地名は地形から名がついたものが多いようだが、事件や出来事、それに纏わるエピソードが由来のものもあり、興味深い地名はこちらに多い。例えば「角井峠」。由来は千数百年前にさかのぼる。百済寺が創建された頃、その周辺の田んぼの水を確保するため、本来、犬上側に流れる川の水を四角い溝を作って、愛東側に流した。「四角い用水の峠」が角井峠と呼ばれる由縁だ。角井の名は、昭和29年の合併前まで「角井村」の名前になっていたことからも、その用水がいかに大切だったかがわかる。
用水のことが井(ゆ)と呼ばれていたのは、古く古墳時代のことで、有名なものに愛知井というのがある。これは渡来人のエチハタなる人物が建設した用水路なのだが、その用水の名前が川の名前や、町の名前にまで発展している。とにかく、その水を守るために現百済寺甲地先に村ができた。やがてそれは戦国時代のお寺の城塞化によって西ヶ峰奥の院にまでつながっていく。
民俗学者の谷川健一氏は地名は日本人のアイデンティティといっているが、まさしくその通りだと思う。国の市町村合併で、古くから呼び親しまれた多くの地名が失われたと思うが、それは日本の文化の損失でもある。合併でつけられた地名には、縁起のよい名前、方角を表しただけの地名も多い。こういうものは、案外早くに忘れ去られていくのではないだろうか。ちなみに、大萩地区でも、地域の道に名前をつけて街づくりをしたことがある。東通りや西通りといった方角名が多かったが、未だ定着はしていない。その点、元の地名には恐ろしいものや、驚くようなものまであって、インパクトではとうてい方角など及びもしない。
先日、東北の震災後地を訪れて思ったが、後の人はあそこにいかなる名をつけるのだろう。道を走っていて目にした看板からは、仮の遺体置き場になった場所が近くにあることが伺えたし、流された小学校の跡地では、亡くなった子供たち、子供を亡くした親達のやりきれない無念さや悲しみが、いつまでも消えないような感覚に襲われた。単純な場所名だけでは割り切れないなにかがそこにはある。

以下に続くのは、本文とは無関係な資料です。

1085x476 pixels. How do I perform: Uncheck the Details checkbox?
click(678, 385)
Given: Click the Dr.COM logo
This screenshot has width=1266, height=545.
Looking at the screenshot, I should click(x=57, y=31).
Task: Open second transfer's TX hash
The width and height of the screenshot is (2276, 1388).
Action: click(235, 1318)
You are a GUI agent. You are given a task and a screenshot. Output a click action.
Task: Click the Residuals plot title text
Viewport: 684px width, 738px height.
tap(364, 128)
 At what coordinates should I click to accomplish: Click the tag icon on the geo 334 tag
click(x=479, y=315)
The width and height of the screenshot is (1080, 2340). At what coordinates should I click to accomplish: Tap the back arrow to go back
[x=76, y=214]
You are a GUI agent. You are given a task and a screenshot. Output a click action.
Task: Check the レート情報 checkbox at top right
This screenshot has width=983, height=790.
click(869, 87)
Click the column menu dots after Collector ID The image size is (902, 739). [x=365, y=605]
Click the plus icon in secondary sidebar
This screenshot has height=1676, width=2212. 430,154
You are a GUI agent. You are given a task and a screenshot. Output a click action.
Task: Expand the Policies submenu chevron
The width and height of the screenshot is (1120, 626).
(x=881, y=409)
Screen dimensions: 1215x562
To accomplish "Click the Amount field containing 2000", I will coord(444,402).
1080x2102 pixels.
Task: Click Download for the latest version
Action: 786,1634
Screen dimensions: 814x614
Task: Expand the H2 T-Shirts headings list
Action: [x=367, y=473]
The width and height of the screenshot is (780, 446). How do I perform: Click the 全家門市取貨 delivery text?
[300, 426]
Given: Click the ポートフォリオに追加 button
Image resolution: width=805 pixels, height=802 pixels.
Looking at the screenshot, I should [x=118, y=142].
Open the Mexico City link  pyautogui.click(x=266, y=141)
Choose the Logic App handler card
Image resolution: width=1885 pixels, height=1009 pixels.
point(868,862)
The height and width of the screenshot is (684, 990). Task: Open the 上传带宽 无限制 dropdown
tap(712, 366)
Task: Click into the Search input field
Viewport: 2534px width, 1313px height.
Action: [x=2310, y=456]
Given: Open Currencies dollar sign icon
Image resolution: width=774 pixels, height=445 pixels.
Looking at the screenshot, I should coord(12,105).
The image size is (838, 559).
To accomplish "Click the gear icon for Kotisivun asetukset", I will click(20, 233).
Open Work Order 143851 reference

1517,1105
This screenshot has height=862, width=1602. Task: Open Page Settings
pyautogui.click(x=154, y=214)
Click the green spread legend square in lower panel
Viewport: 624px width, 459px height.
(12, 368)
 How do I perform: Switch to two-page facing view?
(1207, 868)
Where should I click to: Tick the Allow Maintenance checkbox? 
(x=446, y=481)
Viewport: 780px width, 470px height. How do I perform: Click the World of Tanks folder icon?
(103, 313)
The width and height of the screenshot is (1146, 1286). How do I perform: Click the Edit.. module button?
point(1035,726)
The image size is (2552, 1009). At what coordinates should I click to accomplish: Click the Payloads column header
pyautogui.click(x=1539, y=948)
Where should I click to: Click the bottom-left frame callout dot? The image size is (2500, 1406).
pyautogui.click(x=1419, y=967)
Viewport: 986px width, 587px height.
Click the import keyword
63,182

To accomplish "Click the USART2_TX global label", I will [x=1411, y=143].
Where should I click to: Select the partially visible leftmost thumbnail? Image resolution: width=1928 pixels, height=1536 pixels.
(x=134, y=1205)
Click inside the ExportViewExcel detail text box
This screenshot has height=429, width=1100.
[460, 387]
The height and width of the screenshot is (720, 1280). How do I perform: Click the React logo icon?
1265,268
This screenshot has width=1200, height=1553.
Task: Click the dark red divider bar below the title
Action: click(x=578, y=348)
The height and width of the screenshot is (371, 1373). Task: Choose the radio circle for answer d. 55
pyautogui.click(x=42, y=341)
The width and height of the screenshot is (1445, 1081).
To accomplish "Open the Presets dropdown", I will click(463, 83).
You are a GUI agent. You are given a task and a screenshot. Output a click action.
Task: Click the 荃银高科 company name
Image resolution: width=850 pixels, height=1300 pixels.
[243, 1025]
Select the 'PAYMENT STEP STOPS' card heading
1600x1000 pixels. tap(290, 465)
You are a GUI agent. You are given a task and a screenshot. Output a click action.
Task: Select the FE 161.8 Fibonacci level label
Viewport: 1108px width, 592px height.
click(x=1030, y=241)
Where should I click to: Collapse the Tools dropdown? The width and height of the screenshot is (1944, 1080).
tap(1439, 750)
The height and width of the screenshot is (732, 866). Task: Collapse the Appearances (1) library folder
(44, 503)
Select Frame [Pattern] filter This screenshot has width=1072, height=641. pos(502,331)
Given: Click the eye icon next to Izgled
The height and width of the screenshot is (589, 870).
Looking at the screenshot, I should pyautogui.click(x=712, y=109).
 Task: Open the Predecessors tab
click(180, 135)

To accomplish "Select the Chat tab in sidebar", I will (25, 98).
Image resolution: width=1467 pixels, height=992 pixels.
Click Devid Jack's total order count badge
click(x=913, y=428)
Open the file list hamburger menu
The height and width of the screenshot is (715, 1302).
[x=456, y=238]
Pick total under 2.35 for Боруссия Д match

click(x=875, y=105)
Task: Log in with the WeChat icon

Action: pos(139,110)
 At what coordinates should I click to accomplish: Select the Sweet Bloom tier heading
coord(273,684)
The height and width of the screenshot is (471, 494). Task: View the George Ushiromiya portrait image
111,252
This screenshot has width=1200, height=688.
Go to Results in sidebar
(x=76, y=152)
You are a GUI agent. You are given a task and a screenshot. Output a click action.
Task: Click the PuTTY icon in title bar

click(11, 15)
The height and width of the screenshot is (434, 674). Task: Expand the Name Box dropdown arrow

かつて、土地に対する人々の思いが地名となって、そこに纏わるエピソードとともに何百年も語り継がれていく。今、茗荷村ができて、30年、新しい歴史が刻まれていく。そんな中で、ここで起こった出来事がいつの日か地名として残こり、後世にも伝えられていくことを切に願う。そして、この30年がやがて伝説となるよう、日々真剣に過ごしていきたいものである。